Modification of the biological intercept model to account for ontogenetic effects in laboratory-reared delta smelt
Fishery Bulletin, Jan, 2007 by James A. Hobbs, William A. Bennett, Jessica E. Burton, Bradd Baskerville-Bridges
Statistical analyses, similar to those of Hare and Cowen (1995), were used to evaluate age-independent variability in the OS-FS relationship, as well as growth rate and ontogenetic effects. First, regression models (linear and polynomial) of standard length and otolith radius were regressed on age and otolith radius and age on standard length. Second, Pearson correlation coefficients of the otolith radius and standard length-on-age residuals were quantified to estimate the amount of age-independent variability. If no age-independent variability existed in the OS-FS relationship, the residuals of otolith radius-on-age and standard lengthon-age should be perfectly correlated. The unexplained variability in the correlation between the residuals of the two models can be considered the degree to which age-independent variability can influence the OS-FS relationship. To account for growth rate effects, Pearson correlation coefficients were quantified for the residuals of age-on-length and otolith radius-on-length. Moreover, significant growth effects were detected with a positive correlation. Lastly, the slopes of the OS-FS relationship for each life stage were compared to account for ontogenetic effects. If otolith growth and fish somatic growth are in constant proportion throughout the life stages in question, the slopes between otolith-fish size should not be significantly different (Cock, 1966).

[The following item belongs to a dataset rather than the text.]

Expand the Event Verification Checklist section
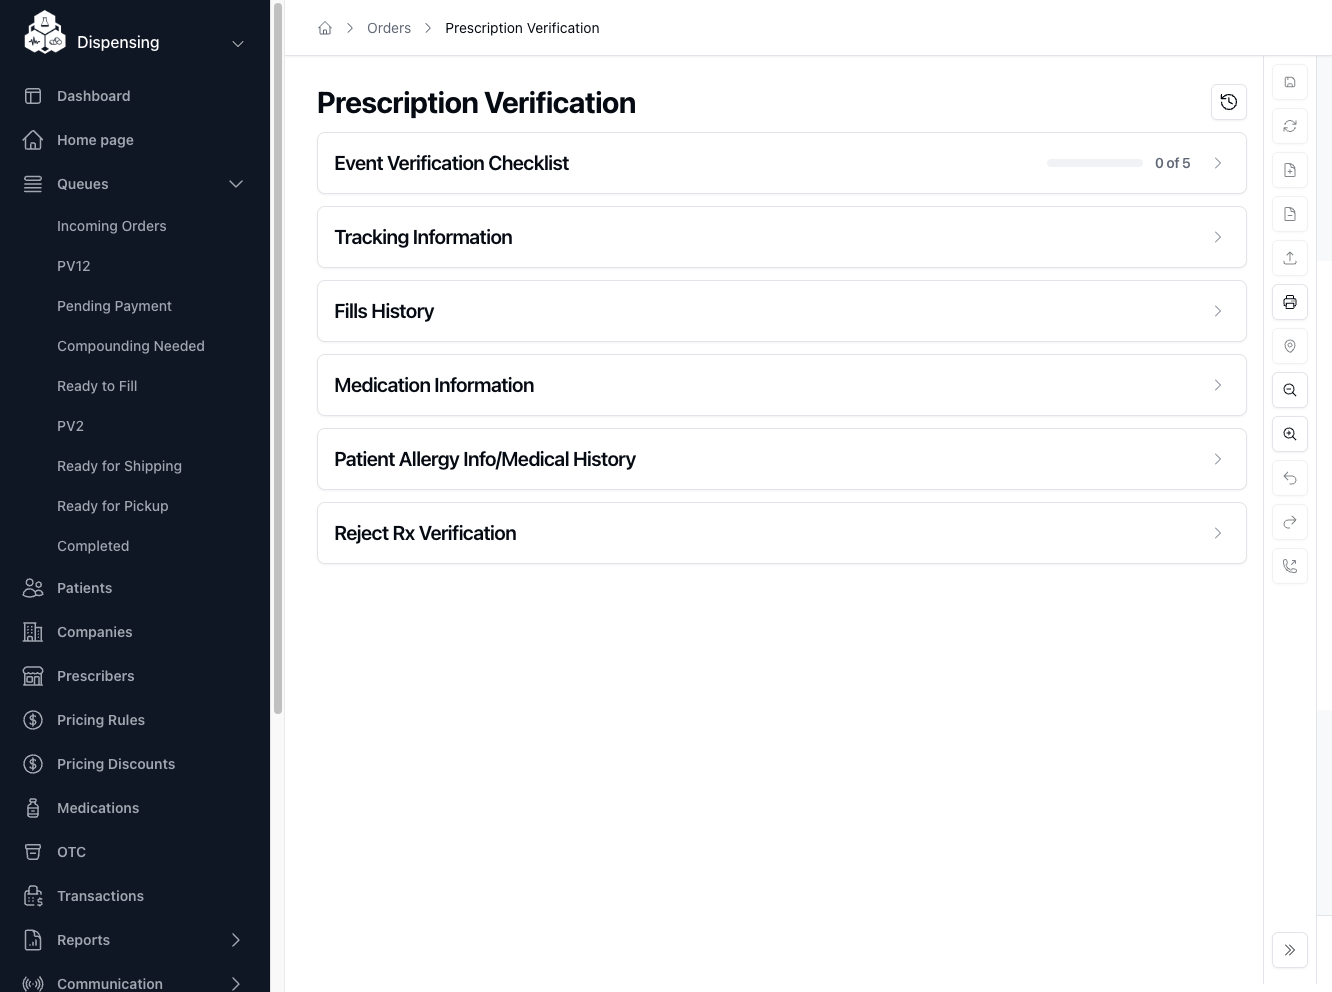 (781, 163)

The slope of otolith size to fish size was calculated with an allometric model of the form y = a[x.sup.b], where log transformation results in the formula log(y) = log(a) bxlog(x) and the parameter b is equal to the slope (Gould, 1966).
Back-calculations
Size-at-age was back-calculated by using three models (Table 2). First, we examined the TVG model. This model accounts for variability in the underlying assumption of constant proportionality of otolith size to fish size by adjusting the contribution of increment widths by a growth factor. Second, we applied the MF model, which accounts for a nonlinear relationship between otolith size and fish size by directly estimating the shape parameters with a simple allometric model. Finally, a modified stage-specific form of the BI model was applied. Although this model depends on a constant proportion between otolith and fish size, we mediated this effect by applying the model to each specific life stage. To account for our stage-specific differences in the OS-FS relationship, we back-calculated size-at-age for the larval stage (5.4 mm SL to 12 mm SL) and juvenile stage (>12 mm SL) with 12 mm SL as the biological intercept. The mean back-calculated size-at-age trajectory was compared to measured standard lengths at time of sampling. We evaluated the fit of each model to the standard length-at-sampling data by comparing the [r.sup.2] values, as well as the minimum and maximum percent deviation of the mean back-calculated size-at-age value from the mean length-at-sampling.
Results
Validation of daily otolith increment formation
The relationship between the number of increments and days after hatching of delta smelt larvae are shown in (Table 1; Fig. 1). The slope of the regression of increment count on known-age was not significantly different from one and thus indicated that increment formation occurred daily. However, the intercept was significantly different from zero (P<0.001), indicating that the first increment was not laid at hatching, rather that ring formation began 6 dah. This observation was confirmed by examination of larvae sampled at one and five dah (Table 1).
[FIGURE 1 OMITTED]
Mean somatic and otolith growth
All somatic otolith-growth relationships were best described by life-stage-specific linear regression models, where larval (0-20 dah, 5-12 mm SL) and juvenile (>20 dah, >12 mm SL) life stages were considered separately. Calculated Akaike information criterion (Sokal and Rohlf, 1973) for the linear models were lower than polynomial models ranging from the 2nd to 9th orders. Somatic growth showed variations in growth over time: fast growth occurred from hatching to 40 dah, followed by a period of slowed growth from 40 dah up to 80 dah. After 80 dah, fish experienced a period of rapid somatic growth associated with the juvenile stage (Fig. 2, A and C). Otolith growth showed a different trend. Otolith growth was slow from hatching to 40 dah, which then increased exponentially from 40 dah to 100 dah, indicating that the relationship between otolith growth and fish growth changes abruptly around 40 dah with the completion of caudal flexing (Fig. 2B). Finally, the relationship between otolith size and fish size was best described by a stage-specific linear regression (Fig. 2D), which accounted for the lack of constant linear proportionality of otolith growth to fish growth. It is important to note that some patterns in the residuals were apparent in the early larval stages. However, we do not consider these slight deviations to have a significant effect on further residual analyses.